Scoring Code

Scoring code is SAS code that creates new variables or transforms existing variables. The scoring code is usually, but not necessarily, in the form of a single DATA step. Enterprise Miner recognizes two types of SAS scoring code:
  • Flow Scoring Code — This scoring code is used to score data tables within a SAS Enterprise Miner process flow.
  • Publish Scoring Code — This scoring code is used to publish a SAS Enterprise Miner model to a scoring system outside of a process flow.
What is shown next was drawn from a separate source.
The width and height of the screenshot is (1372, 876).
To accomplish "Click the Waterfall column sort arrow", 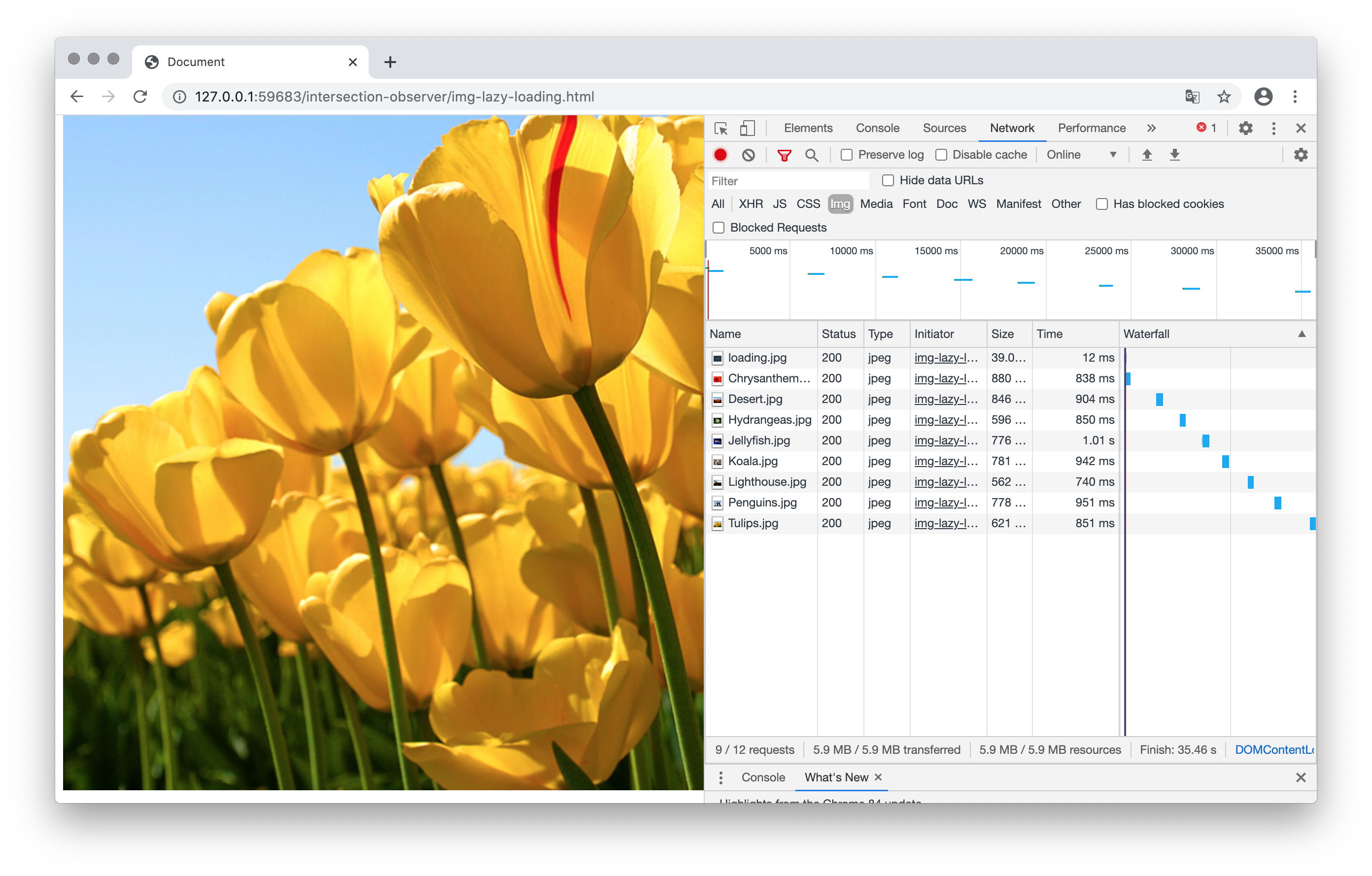I will pyautogui.click(x=1302, y=335).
When the scoring code is generated dynamically by the node, the code must be written to specific files that are recognized by SAS Enterprise Miner. These files are specified by the macro variables &EM_FILE_EMFLOWSCORECODE and &EM_FILE_EMPUBLISHSCORECODE. If the code is to be used only within the process flow, the code is written to the file specified by &EM_FILE_EMFLOWSCORECODE. When scoring external tables, the code is written to the file specified by &EM_FILE_EMPUBLISHSCORECODE. If the scoring code is not pure DATA step code, assign the macro variable, &EM_SCORECODEFORMAT, a value of OTHER. By default, &EM_SCORECODEFORMAT has a value of DATASTEP. If the Flow scoring code and the Publish scoring code are identical, you can just generate the Flow code using the file designated by &EM_FILE_EMFLOWSCORECODE and then assign the macro variable, &EM_PUBLISHCODE, a value of FLOW.
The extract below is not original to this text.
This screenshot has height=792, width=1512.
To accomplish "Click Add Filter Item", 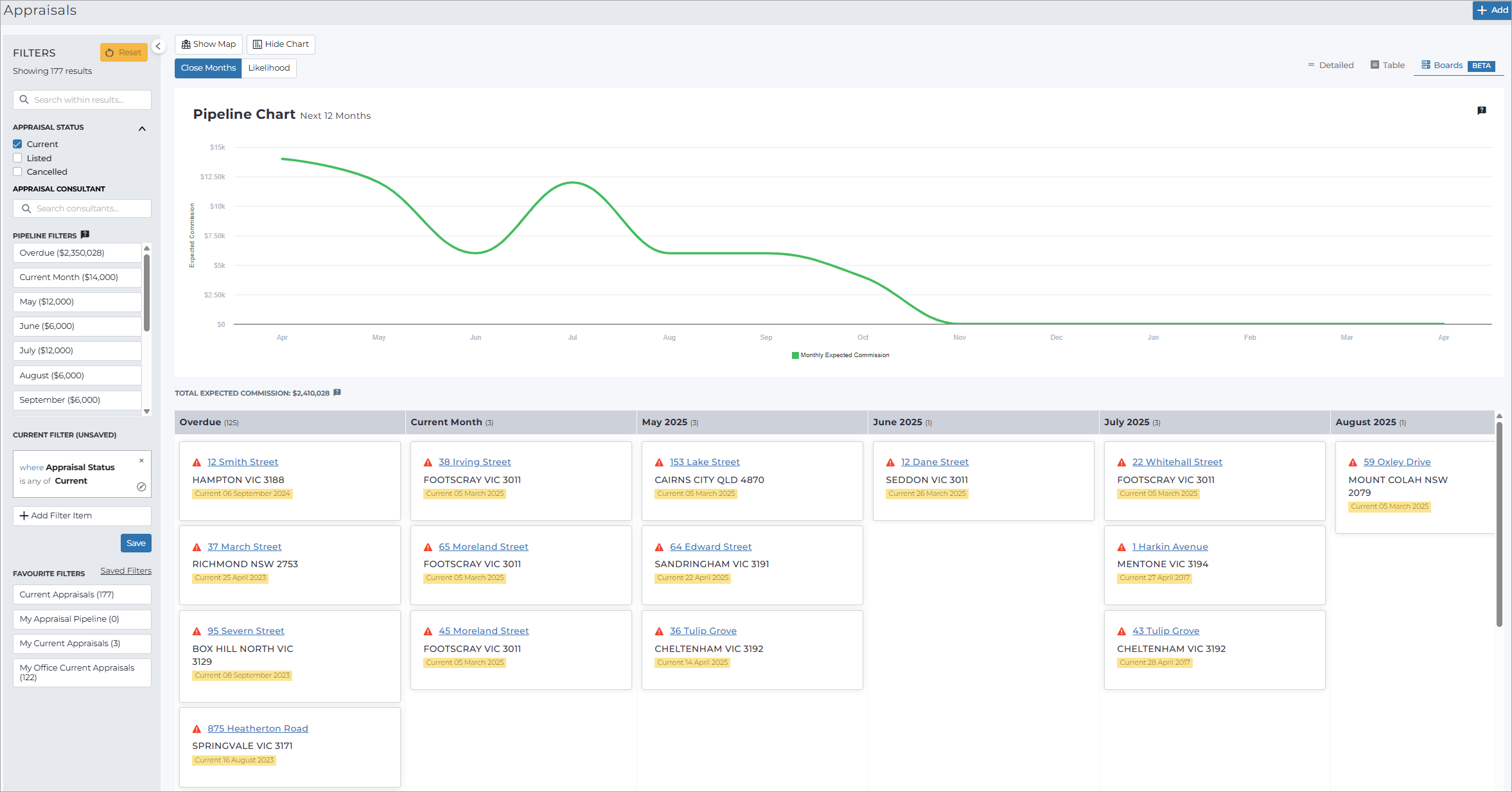I will click(82, 516).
Some SAS modeling procedures have OUTPUT statements that produce output data sets containing newly created variables, and are, therefore, performing the act of scoring. When these methods are used for scoring, the newly generated variables can be exported by the node and imported by successor nodes. However, since this method does not actually generate scoring code, the scoring formula cannot be exported outside of the flow. Also, some SAS Enterprise Miner nodes (for example, the Scoring node) collect and aggregate all of the scoring code that is generated by predecessor nodes in a process flow diagram. Such nodes cannot recognize this form of scoring since no scoring code is generated. Hence, the aggregated scoring code contains no references to the variables that are generated by an OUTPUT statement.